• [Supplied passage]:
┏━━
Attribute access: low and high level¶
The VS API allow setting attributes on vdatas and vdata fields. Attributes can be of many types (int, float, char) of different bit lengths (8, 16, 32, 64 bits), and can be single or multi-valued. Values of a multi-valued attribute must all be of the same type.
Attributes can be set and queried in two different ways. First, given a VD instance (describing a vdata object) or a VDField instance (describing a vdata field), the attr() method of that instance is called to create a VDAttr instance representing the wanted attribute (possibly non existent). The set() method of this VDAttr instance is then called to define the attribute value, creating it if it does not already exist. The get() method returns the current attribute value. Here is an example.
┗━━
• [Dataset entries]:
┏━━
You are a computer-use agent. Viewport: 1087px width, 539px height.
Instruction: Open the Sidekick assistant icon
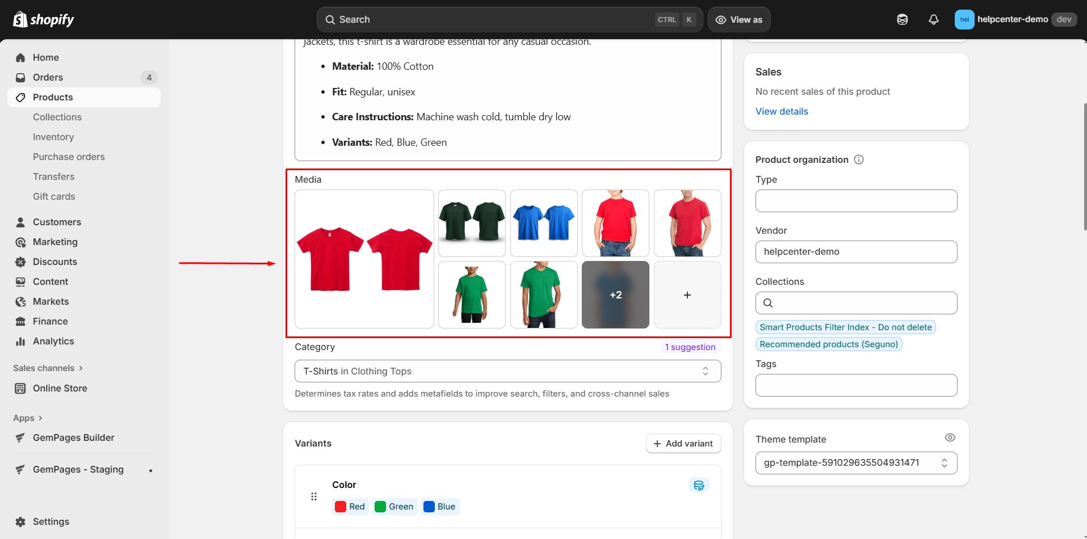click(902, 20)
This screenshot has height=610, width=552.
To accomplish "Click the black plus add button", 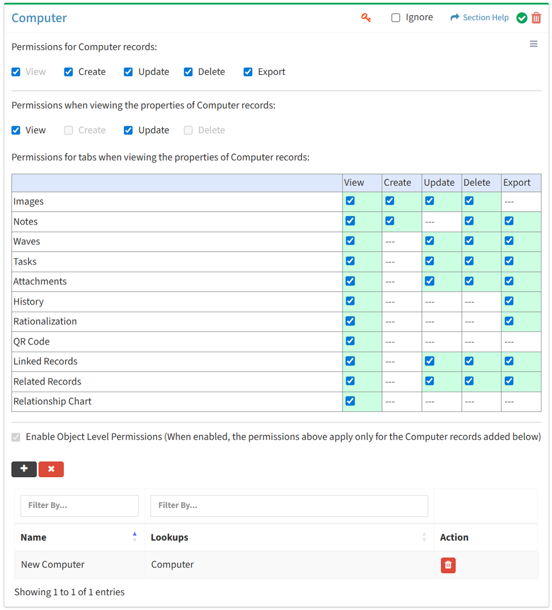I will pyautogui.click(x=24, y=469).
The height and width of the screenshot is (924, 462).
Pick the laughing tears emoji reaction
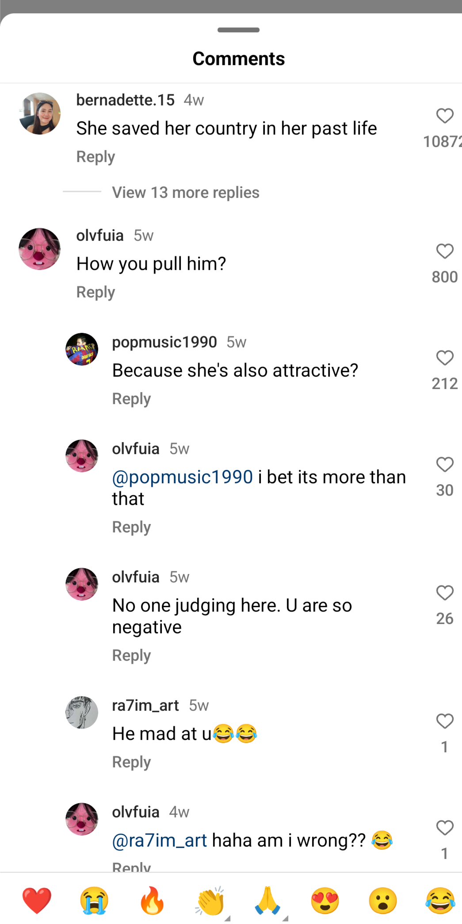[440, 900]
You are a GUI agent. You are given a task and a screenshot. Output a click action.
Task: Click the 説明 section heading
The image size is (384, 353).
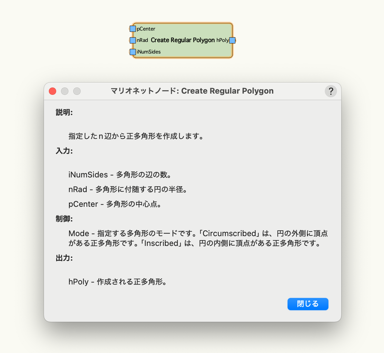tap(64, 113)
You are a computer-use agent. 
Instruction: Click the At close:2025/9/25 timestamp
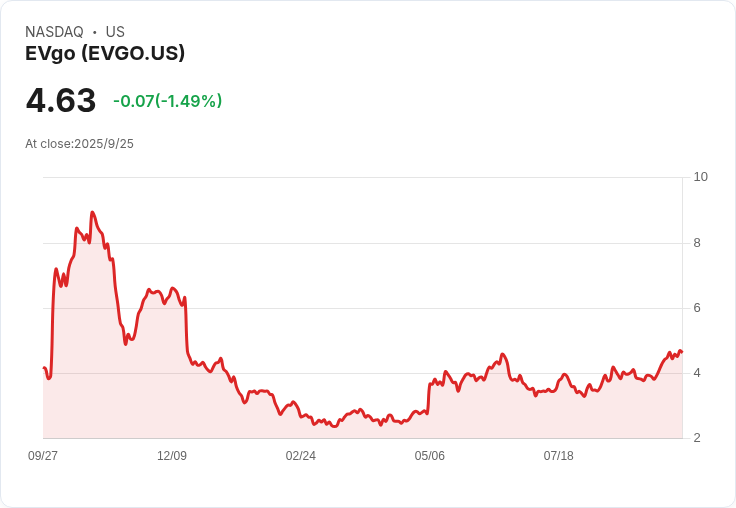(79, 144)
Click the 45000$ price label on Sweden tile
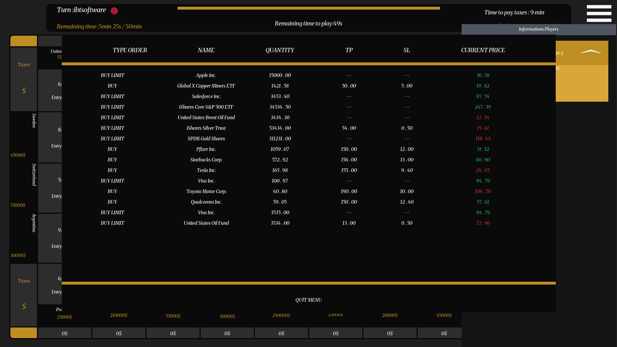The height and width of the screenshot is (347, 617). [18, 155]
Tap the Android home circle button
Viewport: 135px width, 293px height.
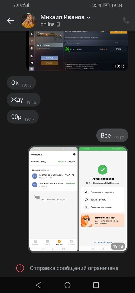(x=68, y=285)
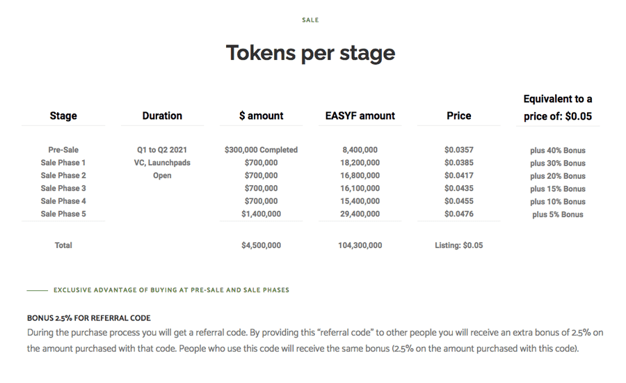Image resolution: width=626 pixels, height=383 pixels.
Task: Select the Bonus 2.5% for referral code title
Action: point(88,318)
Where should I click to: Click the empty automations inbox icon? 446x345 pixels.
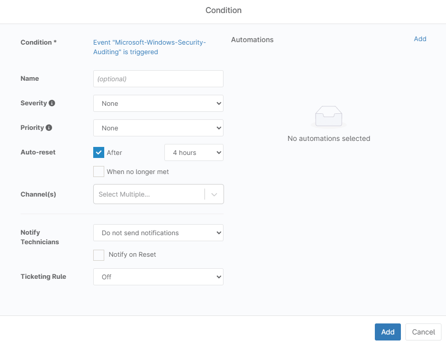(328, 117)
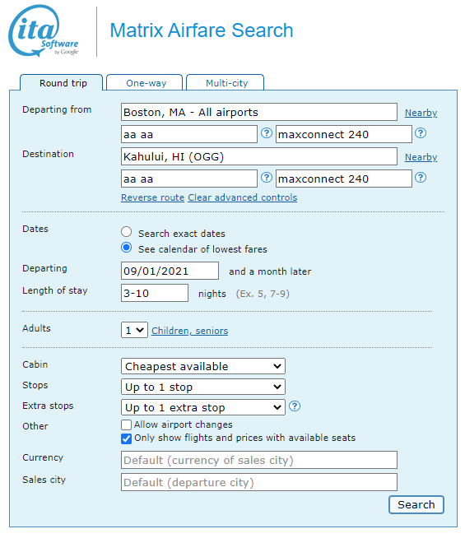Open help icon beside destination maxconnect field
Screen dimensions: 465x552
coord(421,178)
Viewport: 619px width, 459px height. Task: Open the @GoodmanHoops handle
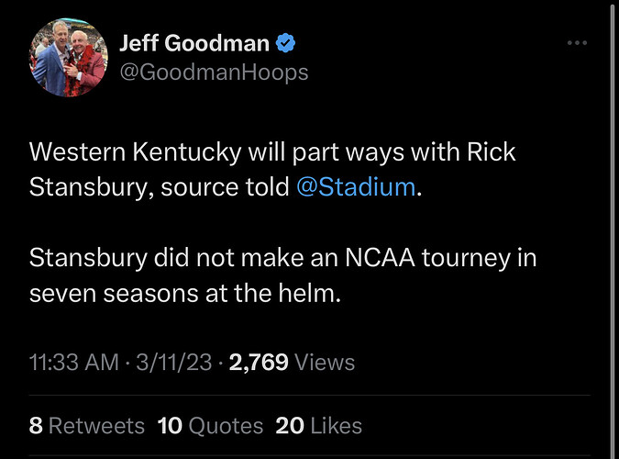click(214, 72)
┗━━
┏━━
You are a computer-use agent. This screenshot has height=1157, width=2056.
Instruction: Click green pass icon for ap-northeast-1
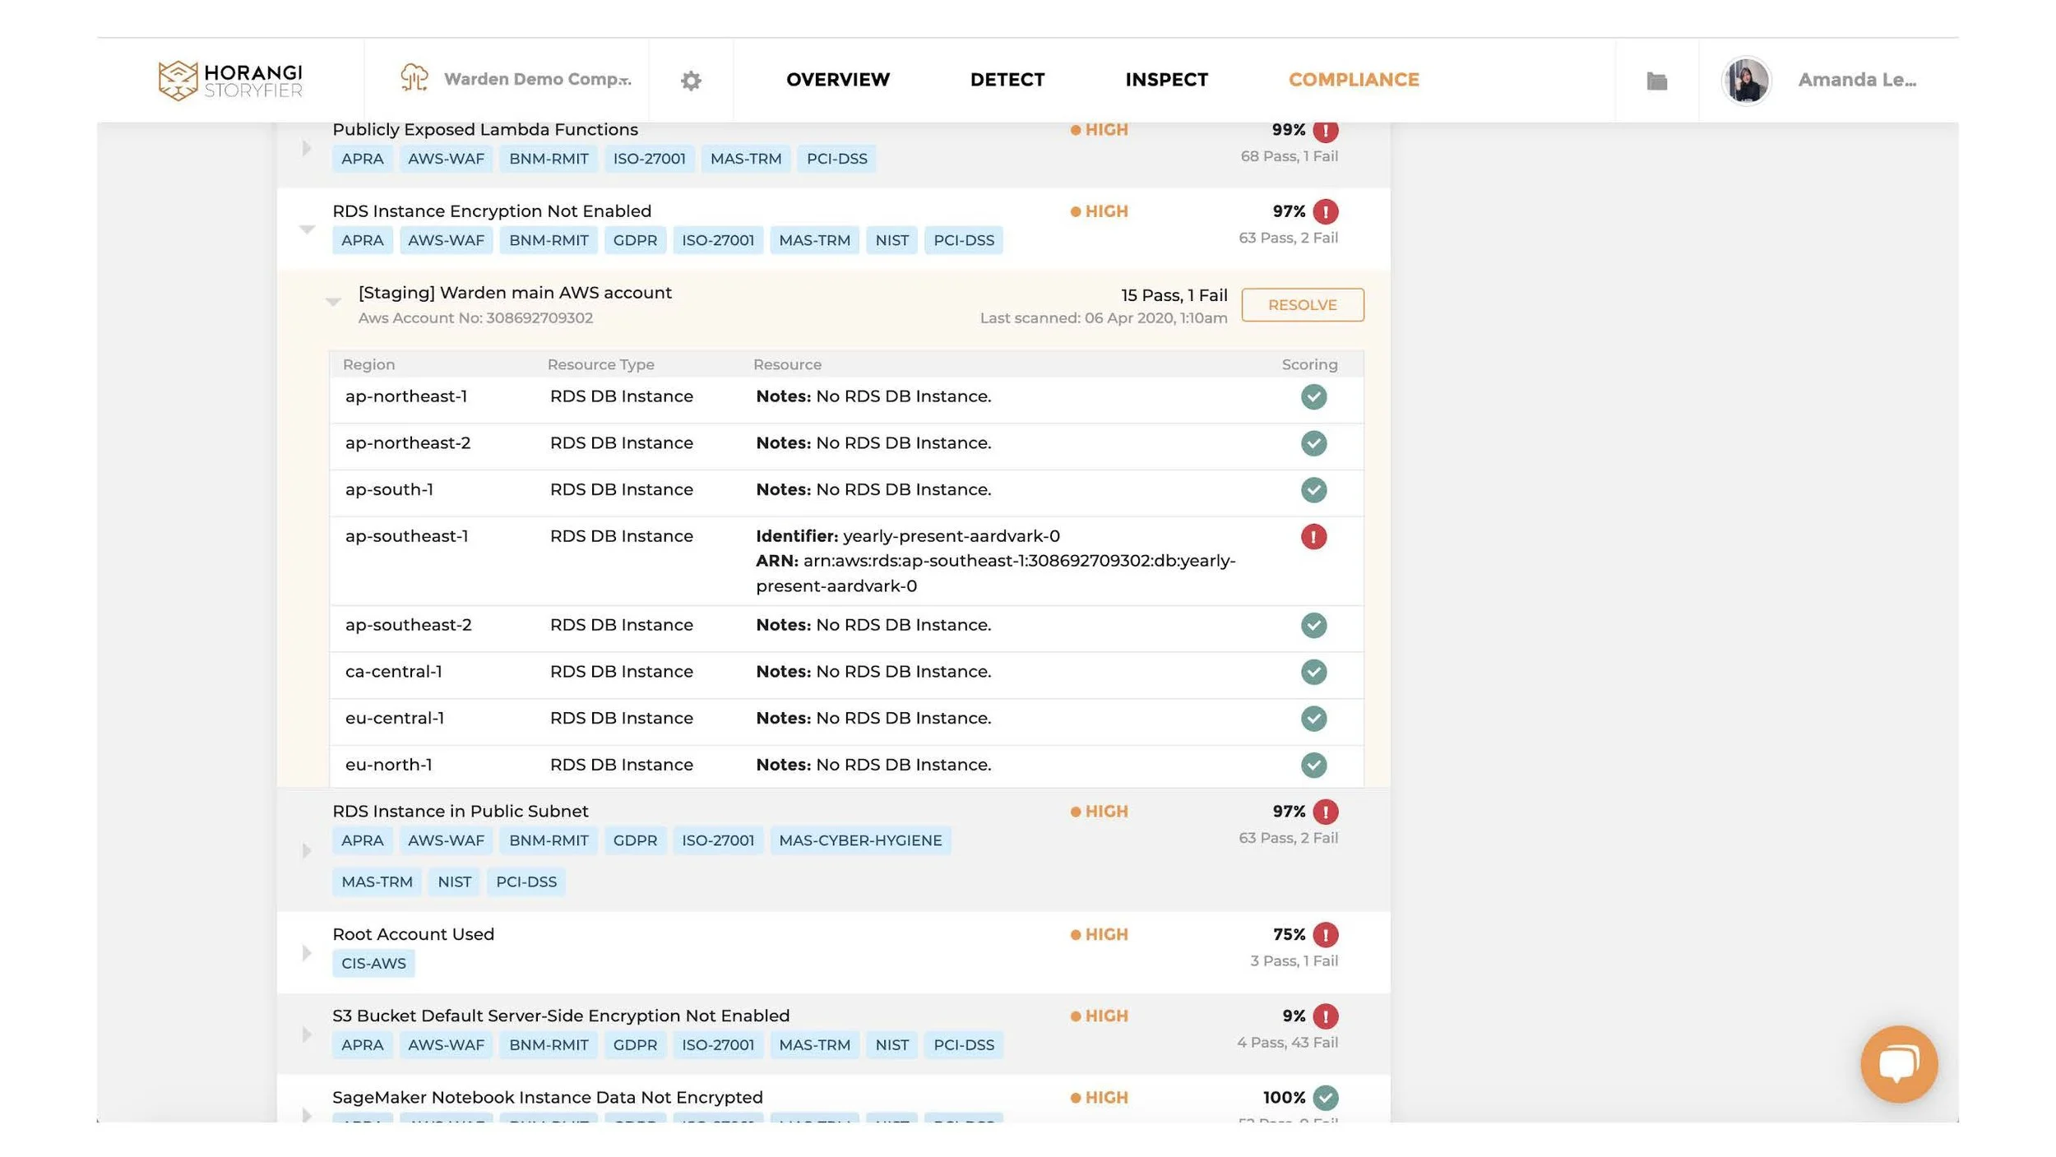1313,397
┗━━
Which methods does the passage on attribute access name? List every one. Use only the passage on attribute access to answer what follows.

• [Worked solution]:
attr(), set(), get()